§ PROBLEMS AND TASKS
a. Reproduce the passage about The Ringling from "The Historic Asolo" through "music, and film.", substituting "cultural venue" for each occurrence of "performing arts venue".
b. Pick up the passage about The Ringling after its final sentence and extend it.

§ SUPPLIED PASSAGE
=======
Background Statement

The Ringling combines outstanding art and circus museums with a historic mansion and theater, all set amid beautiful bayfront gardens. A sense of spectacle pervades The Ringling, reflecting the personality of the great showman who founded it.

The history of The Ringling begins in 1911, when circus owner John Ringling and his wife, Mable, first purchased property in Sarasota. Over the next twenty years, they built a spectacular winter residence, Ca’ d’Zan, collected art, and opened an outstanding art museum. The Ringlings created a lasting legacy by bequeathing their property to the people of Florida upon John’s death in 1936. The Ringling was designated as the official state art museum in 1980 and is now one of the top attractions for visitors to Florida. It has been a part of Florida State University since 2000 and is today one of the largest university art museums in the United States.  

The Ringlings' mansion, Ca’ d’Zan, was designed and built in the mid-1920s in the style of the Venetian Gothic palaces that John and Mable admired on their trips to Italy. The Museum of Art opened in the early 1930s to display an outstanding collection of European art from the late Middle Ages to the nineteenth century. 

The museum also houses an important collection of modern and contemporary art from Europe, the Americas, and Asia. Rotations of works from the permanent collection - as well as special exhibitions featuring leading contemporary artists - are presented in the Searing Wing. The Ringling’s growing collection of Asian art is featured in the Center for Asian Art, a striking new addition.

The Ringling’s circus collection is displayed in both the original Circus Museum and the Tibbals Learning Center. Established in 1948, the original Circus Museum is the first museum in the country to document the rich history of the American circus. At the heart of the Tibbals Learning Center is the amazing Howard Bros. Circus Model, the largest in the world. The center also features exhibitions of circus posters from the 1850s to present day, displays on circus performers as well as hands-on interactives that allow visitors of all ages to become center-ring stars.

The Historic Asolo Theater was created in Italy in 1798. Now located in the John M. McKay Visitors Pavilion, this beautiful and architecturally-significant theater is also an active performing arts venue, featuring the best in contemporary theater, dance, music, and film. 
Areas Served
Areas Served
Area
International
FL
FL- Sarasota
Service Categories
Primary Org Type Arts,Culture & Humanities
Secondary Org Type Education
Tertiary Org Type Public & Societal Benefit
Keywords
museum, art, education, circus, theater, historic home, gardens
Statement from the Board Chair/Board President
It is an honor to serve as the Chair of the Board of Directors for The John and Mable Ringling Museum of Art Foundation. The Board serves a very distinct and important role for the State Art Museum of Florida that encompasses a number of priorities for this amazing, multi-faceted museum. These priorities include, but are not limited to, the following; insuring the preservation of the collection created by John and Mable Ringling and being stewards for the Ca’d’Zan, Historic Asolo Theater, Johnson-Blalock Education Center and our beautiful bayfront gardens.
=======
§ DATASET CONTENT
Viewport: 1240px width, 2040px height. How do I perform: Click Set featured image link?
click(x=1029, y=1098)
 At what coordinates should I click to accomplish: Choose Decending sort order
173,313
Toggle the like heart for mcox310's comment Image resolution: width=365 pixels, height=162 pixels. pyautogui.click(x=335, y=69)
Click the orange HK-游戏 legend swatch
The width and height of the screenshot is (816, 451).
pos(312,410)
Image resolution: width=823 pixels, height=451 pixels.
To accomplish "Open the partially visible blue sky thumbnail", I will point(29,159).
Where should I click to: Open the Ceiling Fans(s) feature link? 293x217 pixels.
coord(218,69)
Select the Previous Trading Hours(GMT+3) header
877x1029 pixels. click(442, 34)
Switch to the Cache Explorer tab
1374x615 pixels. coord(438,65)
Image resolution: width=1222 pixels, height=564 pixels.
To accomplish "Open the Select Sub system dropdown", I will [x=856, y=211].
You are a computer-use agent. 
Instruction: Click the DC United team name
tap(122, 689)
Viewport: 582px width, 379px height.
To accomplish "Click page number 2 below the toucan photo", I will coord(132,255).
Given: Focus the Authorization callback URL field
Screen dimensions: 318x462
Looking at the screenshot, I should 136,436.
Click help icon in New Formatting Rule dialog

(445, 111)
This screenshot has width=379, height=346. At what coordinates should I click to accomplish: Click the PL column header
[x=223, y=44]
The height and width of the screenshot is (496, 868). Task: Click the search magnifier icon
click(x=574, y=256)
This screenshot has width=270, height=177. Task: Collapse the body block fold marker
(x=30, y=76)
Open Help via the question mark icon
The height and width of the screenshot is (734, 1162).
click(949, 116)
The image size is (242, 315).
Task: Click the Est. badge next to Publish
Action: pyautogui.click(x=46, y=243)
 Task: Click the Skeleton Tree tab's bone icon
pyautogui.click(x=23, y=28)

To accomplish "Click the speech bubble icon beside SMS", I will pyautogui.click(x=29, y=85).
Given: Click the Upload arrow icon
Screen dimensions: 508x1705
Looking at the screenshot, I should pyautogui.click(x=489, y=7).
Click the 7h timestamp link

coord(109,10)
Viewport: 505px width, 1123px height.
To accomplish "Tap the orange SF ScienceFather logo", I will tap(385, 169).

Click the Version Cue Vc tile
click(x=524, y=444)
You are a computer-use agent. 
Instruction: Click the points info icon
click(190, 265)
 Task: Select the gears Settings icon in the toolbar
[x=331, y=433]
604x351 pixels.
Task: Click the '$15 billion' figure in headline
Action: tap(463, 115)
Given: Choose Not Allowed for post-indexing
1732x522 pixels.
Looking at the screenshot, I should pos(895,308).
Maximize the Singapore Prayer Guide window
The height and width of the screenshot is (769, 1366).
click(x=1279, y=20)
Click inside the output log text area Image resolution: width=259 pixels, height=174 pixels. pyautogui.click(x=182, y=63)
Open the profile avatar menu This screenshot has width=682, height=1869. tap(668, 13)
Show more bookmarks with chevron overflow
=======
§ EXPECTED ANSWERS
a.
The Historic Asolo Theater was created in Italy in 1798. Now located in the John M. McKay Visitors Pavilion, this beautiful and architecturally-significant theater is also an active cultural venue, featuring the best in contemporary theater, dance, music, and film.

b.
 As a Direct Support Organization for Florida State University, we work in conjunction with the University to provide guidance to key areas that are vital to the health and well- being of the organization. These critical areas include implementing a long-term strategic plan, fundraising, finance and investment, facilities, audit, collections, development and governance.

 The Board works in alignment with the Executive Director and staff to create and enhance opportunities so that we continue to honor the legacy of John and Mable Ringling and ensure that the Museum will be here for generations to come.

Statement from the CEO/Executive Director
The Value of Culture
   
We are honored and thankful for your support of The John and Mable Ringling Museum of Art, one of Sarasota’s premiere cultural intuitions.  As economic challenges concern us all, here are some thoughts on the value of culture in enriching and supporting our community.
 
The Ringling Museum (as well as performing arts venues) supports the economy in many ways.  As one of the area’s largest employers, the Ringling Museum has a staff of over 250; in addition, the Museum supports countless local area vendors and contractors.  Since 2000, we have invested some $100 million in our economy through capital building projects, historic preservation projects and other site improvements – a wonderful collaboration of public investments leveraged through private philanthropy.  Broaden this view to include new performing arts facilities as well as local investment in colleges and universities throughout Sarasota and Manatee Counties and you witness a staggering cultural investment.
 
For eighty years, the Ringling Museum has been and is a major driver of regional tourism.  Of the more than 400,000 visitors we serve each year, two-thirds live outside our tri county area.  Nearly half come from out-of-state and 7% from other countries.  Florida’s Gulf Coast boasts gorgeous white, sandy beaches to our north and south, but how many waterfront communities offer opera, symphony, numerous theater companies, a marine laboratory, botanical gardens and an estate as magnificent as Ringling?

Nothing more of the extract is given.